• Welcome to the new COTI server. We've moved the Citizens to a new server. Please let us know in the COTI Website issue forum if you find any problems.

System for Creating New Careers?

Cross posting from the Mongoose forums, here.

Is there any system for creating new careers? That is, a specific set of formulae to get things close to balanced? Has anyone here made their own?

Also, I'd be interested to see any careers that players have created.
 
I did, actually. It's part of what inspired my question :) I've also seen the Spica New Careers PDF, and am going to buy it at some point.

Although the sheet is cool, it doesn't actually have any instructions or formulae.

I'm sure if I just kind of compared some of the existing careers, I could come up with one that was fairly balanced; but I'm lazy :)

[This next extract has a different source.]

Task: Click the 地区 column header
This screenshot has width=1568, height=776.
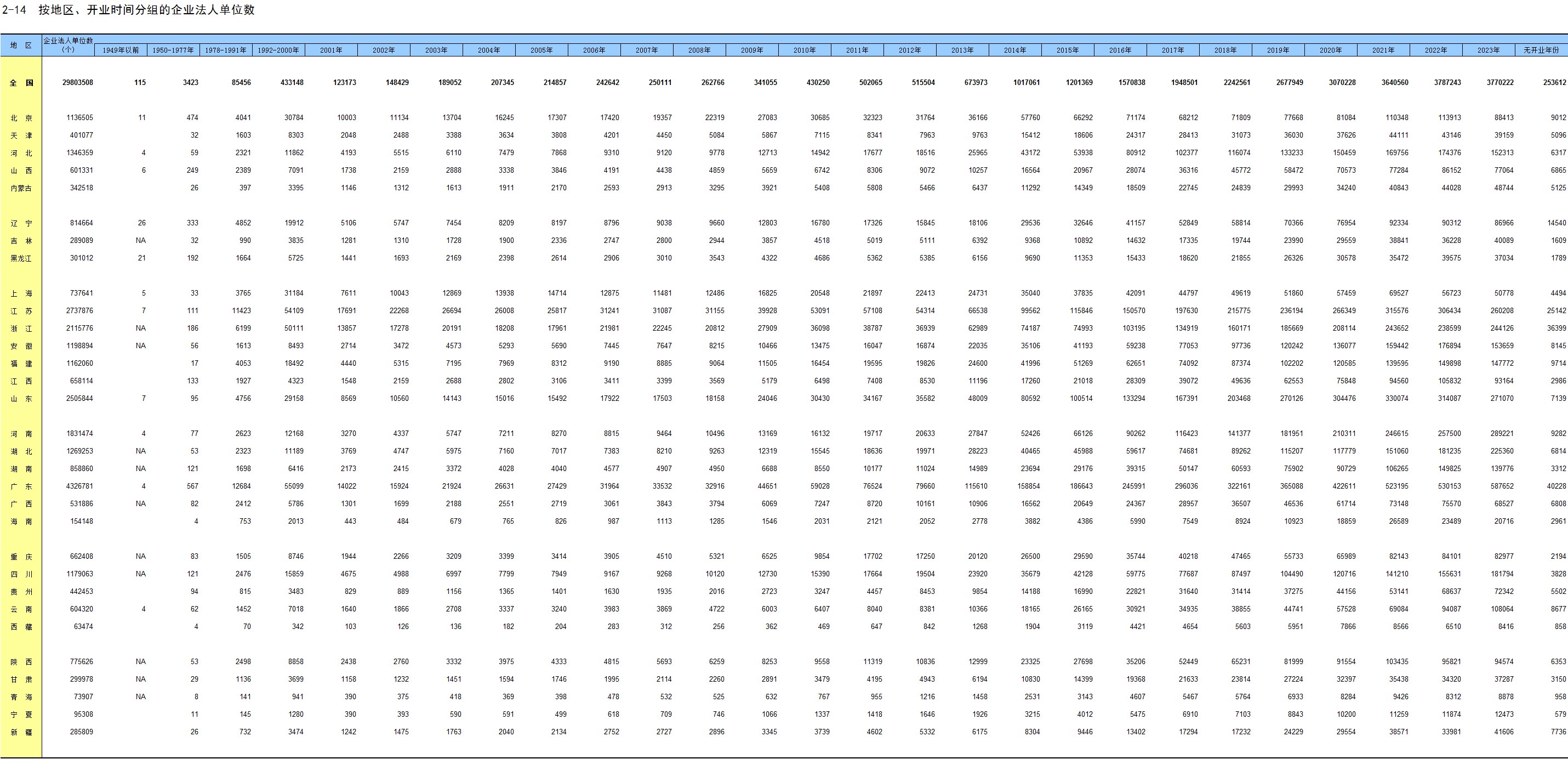Action: click(21, 45)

I wonder if adding additional specialties to a career would break anything…
 
Well, step 1: Concept(s)
Step 2: identify common and essential skills: trim to 5-6, and put them in service skills.
Step 3: Identify other key skills for the specialties, put into the specialty tables
Step 4: think about the risk level of the career, more risk, harder survival, and usually, better benefits
Step 5: start filling in the events table.
Step 6: start guestimating the other rolls (Enlistment and Promotion), and filling in extra skills that become evident.

More polar results on a 2d6 or 3d6 should have higher risk and/or reward.

Go back and touch up; skills that would be more common get additional placements.
 
What Aramis said. :)

There's no formula as such, just common sense.

The most important thing is the career concept: get that tightly defined and you're away. In order to get 3 clear specialities you might need to modify the initial concept, widen it or tighten it to fit. Careers can be incredibly broad or very narrow.

Most important is the peer review - you might miss a necessary skill on the first pass that someone else will point out.

The Event tables actually take the most work, even if you're just doing a 2d6 table. You need to make sure they are interesting and not too generous with skills. If there's a skill you think the career should be able to get but it's not important or relevant enough for the main skill tables, put in several opportunities to get it. Don't forget contacts, allies, enemies, etc. And don't forget the flyer skill: it's not on many lists in the main books.

As for the die rolls, as a rough guide nothing should go lower than 4+ or higher than 9+, with civilian careers being easier to survive than others.